The problem: Repeat the rows below word for word, starting from the very first line and ending with the line that contains "This screenshot has", including both of those lines.

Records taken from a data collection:
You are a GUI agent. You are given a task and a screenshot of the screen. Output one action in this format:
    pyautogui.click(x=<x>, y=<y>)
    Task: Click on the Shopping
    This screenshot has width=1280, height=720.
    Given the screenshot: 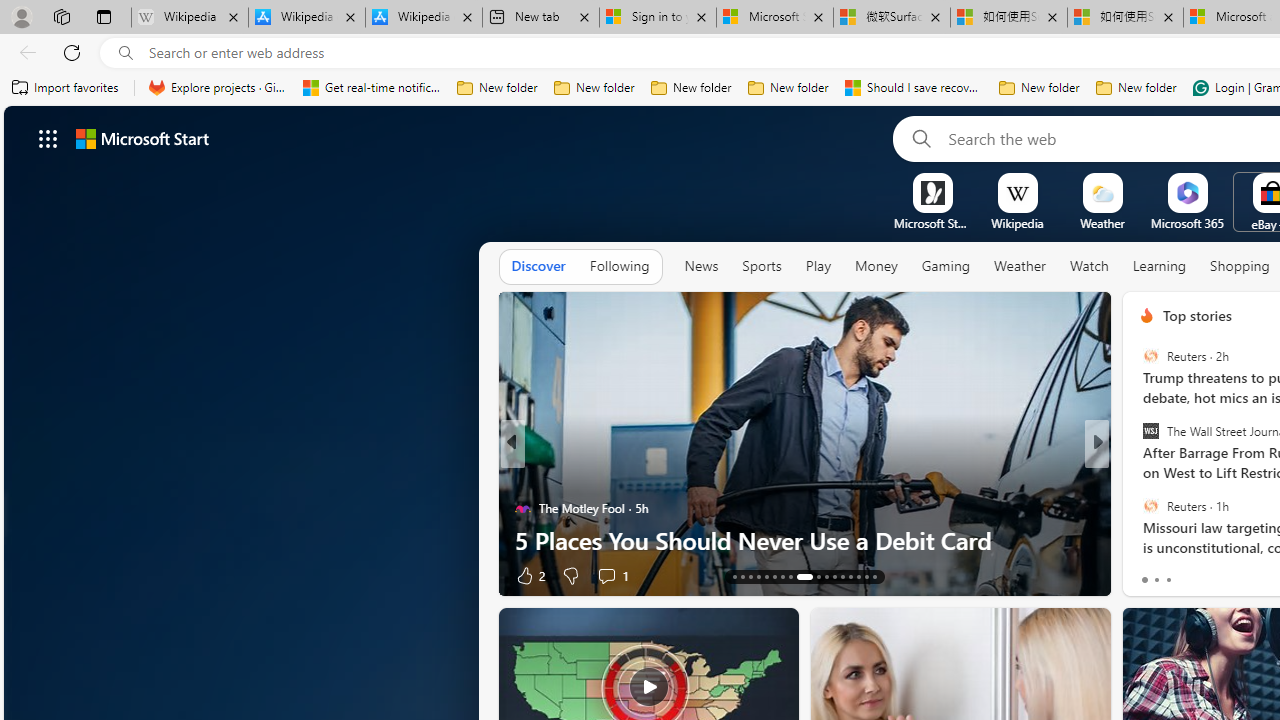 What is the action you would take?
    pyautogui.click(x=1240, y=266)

Complete output:
You are a GUI agent. You are given a task and a screenshot of the screen. Output one action in this format:
    pyautogui.click(x=<x>, y=<y>)
    Task: Click on the Shopping
    This screenshot has width=1280, height=720.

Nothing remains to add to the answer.